Court File and Parties
Ontario Court of Justice
Date: 2019-11-05
Court File No.: Kitchener 18-929-01, 18-929-02
Between:
Her Majesty the Queen
— and —
Tyler Thibodeau and Scott Brown
Before: Justice W. G. Rabley
Heard on: October 8, 2019
Reasons for Judgment released on: November 5, 2019
Counsel:
- D. Russell — counsel for the Crown
- D. McCarthy — counsel for the accused Tyler Thibodeau
- J. Garland — counsel for the accused Scott Brown
Judgment
RABLEY J.:
Introduction
[1] The Waterloo Regional Police Services executed a warrant to search the residence at 19 Campbell Avenue, in the City of Kitchener on February 7th, 2018. As a result of the search, Tyler Thibodeau and Scott Brown are charged with a number of weapons and drug offences.
[2] Mr. Thibodeau brought an application to have the fruits of that search excluded under sections 8 and 24(2) of the Canadian Charter of Rights and Freedoms on the basis that the Information to Obtain was deficient in that there were insufficient grounds to issue the warrant.

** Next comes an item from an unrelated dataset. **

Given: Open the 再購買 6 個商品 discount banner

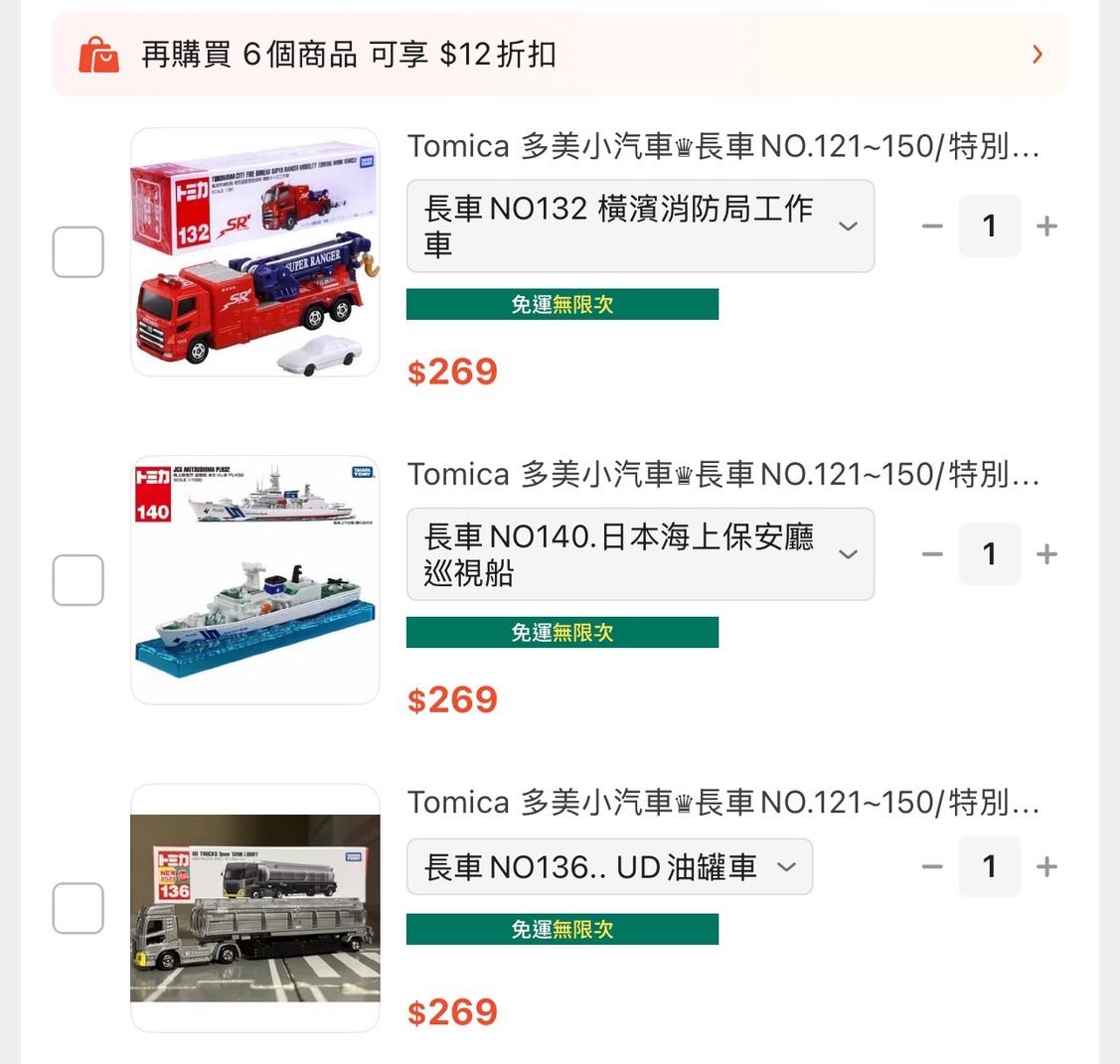Looking at the screenshot, I should click(x=560, y=55).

[3] A copy of the redacted ITO was filed with the defence application as well as an affidavit from Tyler Thibodeau. The ITO was written by Constable Jeff Westrop of the Waterloo Regional Police. The officer relied upon information given to the police by an informant named CI as well as background information obtained through computer checks and some police surveillance.
Position of the Parties
[4] The position of the defence is that the ITO is deficient in that:
(1) there was insufficient information in the Affidavit to establish that the confidential informant or CI was credible and reliable;
(2) there was insufficient corroboration by the police by way of independent investigation of the information provided by the CI;
(3) the corroboration offered by Constable Westrop was propensity evidence that was conclusory rather than factual;
(4) there were omissions made by the officer that significantly impact upon the trustworthiness of the ITO; and that
(5) the court should find that it would be unreasonable to rely upon the ITO because to do so would violate Mr. Thibodeau's section 8 Rights. Therefore, the court ought to exercise its discretion pursuant to section 24(2) of the Charter to exclude the evidence obtained as a result of the search based upon the warrant.

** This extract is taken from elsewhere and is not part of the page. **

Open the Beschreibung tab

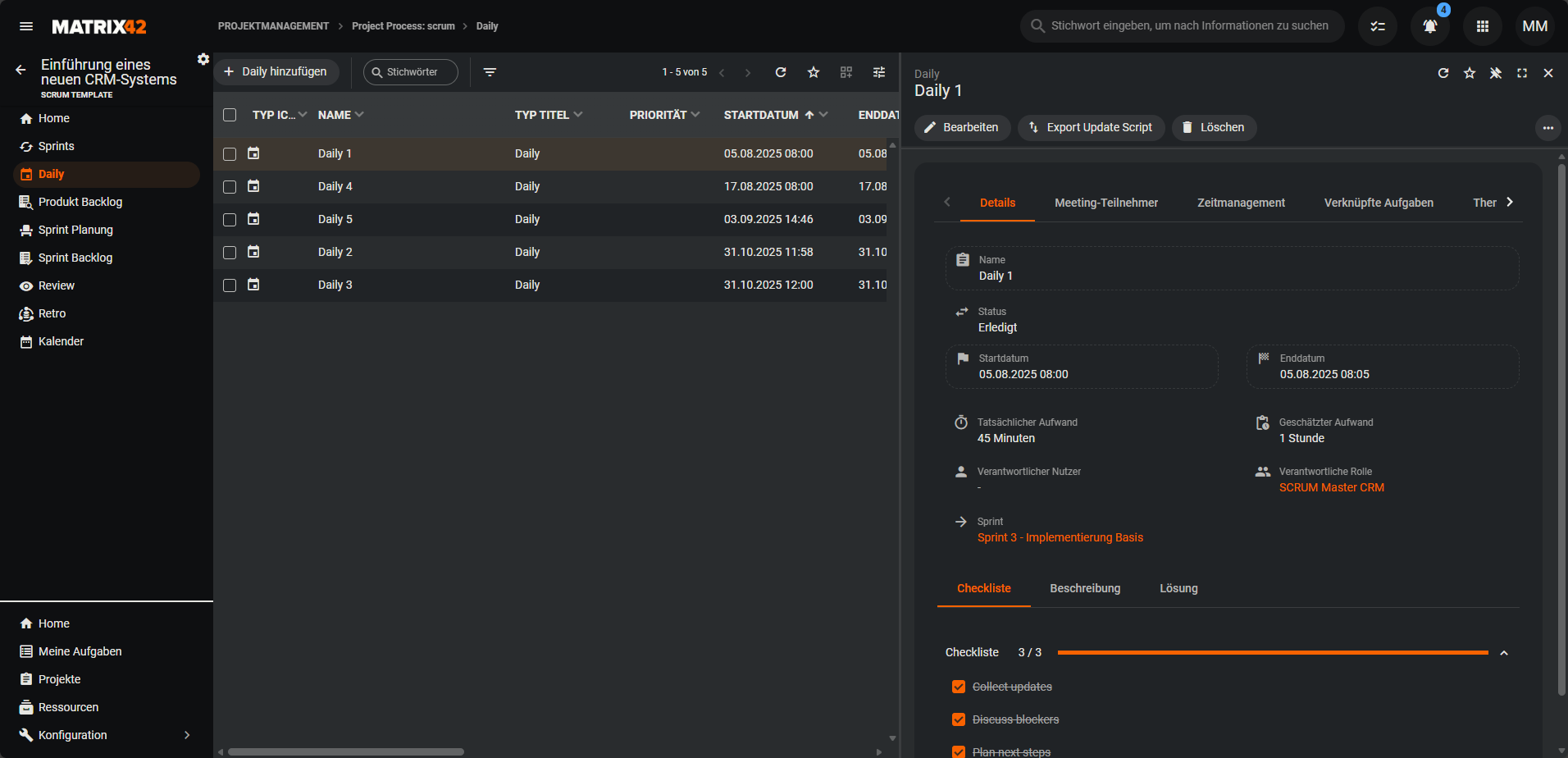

[5] The position of the Crown is that:
(1) the ITO contains enough information for the court to determine that there were reasonable grounds for the issuing Justice of the Peace to do so;
(2) the information in the ITO was accurate;
(3) it is impossible to corroborate all the information provided by a Confidential Informant and in this case, there was significant and reliable corroboration provided;
(4) if there were omissions or inaccuracies in the ITO, they were not done intentionally and there are sufficient grounds independent of these omissions or inaccuracies for the Justice of the Peace to have granted the warrant; and
(5) under the Grant analysis even if the court concluded that there was a section 8 violation, the breach was technical, the evidence obtained was real and is necessary, because without it, there is no case against the accused.

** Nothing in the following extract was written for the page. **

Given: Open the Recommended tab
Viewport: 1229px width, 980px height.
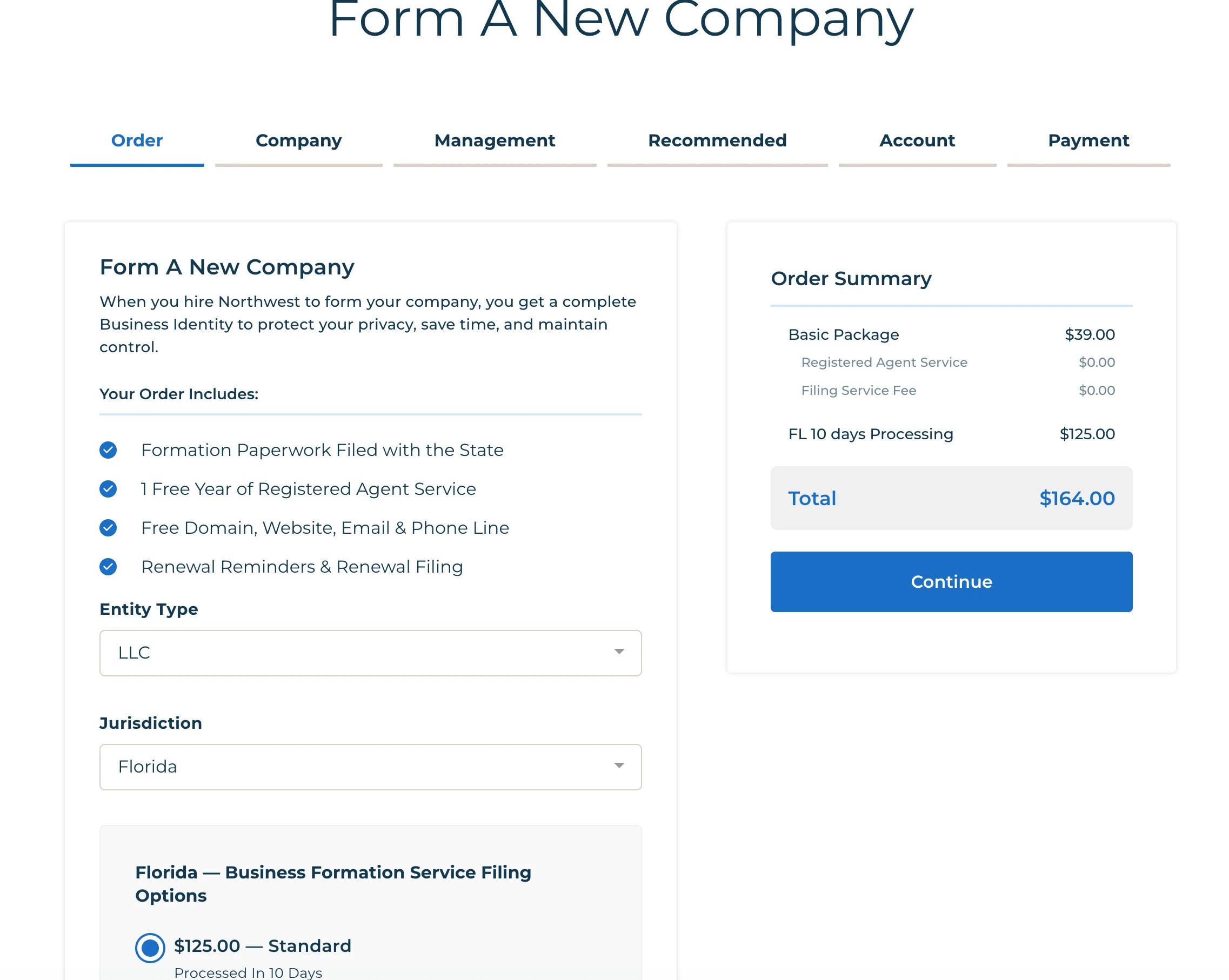Looking at the screenshot, I should point(717,140).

Legal Principles to Be Applied
[6] Counsel for the defence relies upon Justice Lamer's comments in R. v. Debot, [1989] 2 S.C.R. 1140, where he set out the concerns to be addressed in a warrantless search:
"First, was the information predicting the commission of a criminal offence compelling? Second, where that information was based on a "tip" originating from a source outside the police, was that source credible? Finally, was the information corroborated by police investigation prior to making the decision to conduct the search? I do not suggest that each of these factors forms a separate test. Rather, I concur with Martin J.A.'s view that the "totality of the circumstances" must meet the standard of reasonableness. Weaknesses in one area may, to some extent, be compensated by strengths in the other two."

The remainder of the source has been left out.